■ **DOKUMENTAUSZUG**
# Razer kraken mikro dumpf



## morsor (7. Mai 2015)

Moin, ich nutze nun seit knapp einem jahr ein Razer kraken headset(pro) mit diesem bin ich voll zufrieden, leider habe ich seit heute ein problem, unzwar wollte ich mit einem freund im Ts3 reden dieser hörte mich jedoch nur sehr leise und als ob ich das mirco unter ein kissen steckte ( sehr dumpf) jedoch hört er klasklar was ich grade höre ( gamesound, videos,musik)  ich habe schon nach getestet, diese problem tritt überall auf ( audacity skype micro check , ts mirco check)( ein paar lautsprecher ist angeschlossen  jedoch nicht an ) ich hoffe es gibt eine software lösung  für diese problem 
-ich nutze Razer Synapse incl. surround pro
falls noch infos benötigt werden einfach fragen
Mfg Morsor.


----------



## JackA (8. Mai 2015)

Versuch mal die Sound-Software auf Standard zurück zu stellen.


----------



## Schiggy (8. Mai 2015)

Hast du noch ein zweites Mikrofon welches fälschlicherweise als Standardkommunikationsgerät unter Windows eingestellt ist? Zum Beispiel ein Mikrofon in einer Webcam oder im Laptop?


----------



## morsor (11. Mai 2015)

hat geholfen alles wieder klar und deutlich, danke^^


----------

■ **SCHRIFTLICHE AUFGABE 1**
Aktualisiere die Zeilen unten von der Zeile mit "Given: Open the Columns... dialog" bis zur Zeile mit "coord(434,335)", indem du "Screen dimensions" durch "Screen size" ersetzt. Gib nur diese Zeilen wieder und lass alles andere unverändert.

■ **ZEILEN DES DATENSATZES**
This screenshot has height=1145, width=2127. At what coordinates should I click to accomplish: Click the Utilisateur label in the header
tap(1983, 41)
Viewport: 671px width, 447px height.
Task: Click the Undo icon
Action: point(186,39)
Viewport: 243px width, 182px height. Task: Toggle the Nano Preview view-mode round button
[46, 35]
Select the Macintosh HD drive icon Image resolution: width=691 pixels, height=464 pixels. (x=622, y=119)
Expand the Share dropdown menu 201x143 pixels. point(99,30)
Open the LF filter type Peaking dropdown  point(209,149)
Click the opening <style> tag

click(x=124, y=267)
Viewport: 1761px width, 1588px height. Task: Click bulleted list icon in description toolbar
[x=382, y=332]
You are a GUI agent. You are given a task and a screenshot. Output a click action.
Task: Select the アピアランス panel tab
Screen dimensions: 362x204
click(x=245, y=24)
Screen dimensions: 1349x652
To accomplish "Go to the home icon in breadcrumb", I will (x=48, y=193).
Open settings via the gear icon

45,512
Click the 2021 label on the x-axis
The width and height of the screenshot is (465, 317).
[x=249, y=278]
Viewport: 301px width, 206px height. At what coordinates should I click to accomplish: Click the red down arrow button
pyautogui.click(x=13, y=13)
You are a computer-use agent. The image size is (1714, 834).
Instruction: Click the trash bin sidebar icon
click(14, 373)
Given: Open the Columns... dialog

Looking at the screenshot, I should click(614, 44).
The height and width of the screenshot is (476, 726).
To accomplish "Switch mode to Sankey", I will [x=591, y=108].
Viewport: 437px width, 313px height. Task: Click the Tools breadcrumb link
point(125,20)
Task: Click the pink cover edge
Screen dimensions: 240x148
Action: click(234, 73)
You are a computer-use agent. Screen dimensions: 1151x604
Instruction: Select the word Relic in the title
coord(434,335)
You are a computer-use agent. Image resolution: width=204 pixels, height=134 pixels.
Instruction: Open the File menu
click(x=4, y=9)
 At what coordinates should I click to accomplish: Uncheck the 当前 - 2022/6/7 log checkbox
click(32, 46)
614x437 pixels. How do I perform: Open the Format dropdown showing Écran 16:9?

■ **SCHRIFTLICHE AUFGABE 2**
Welche Software nutzt morsor laut dem Dokumentauszug?

■ **RICHTIGES ERGEBNIS 1**
Given: Open the Columns... dialog

Looking at the screenshot, I should click(614, 44).
The height and width of the screenshot is (476, 726).
To accomplish "Switch mode to Sankey", I will [x=591, y=108].
Viewport: 437px width, 313px height. Task: Click the Tools breadcrumb link
point(125,20)
Task: Click the pink cover edge
Screen size: 240x148
Action: click(234, 73)
You are a computer-use agent. Screen size: 1151x604
Instruction: Select the word Relic in the title
coord(434,335)

■ **RICHTIGES ERGEBNIS 2**
Razer Synapse inklusive Surround Pro.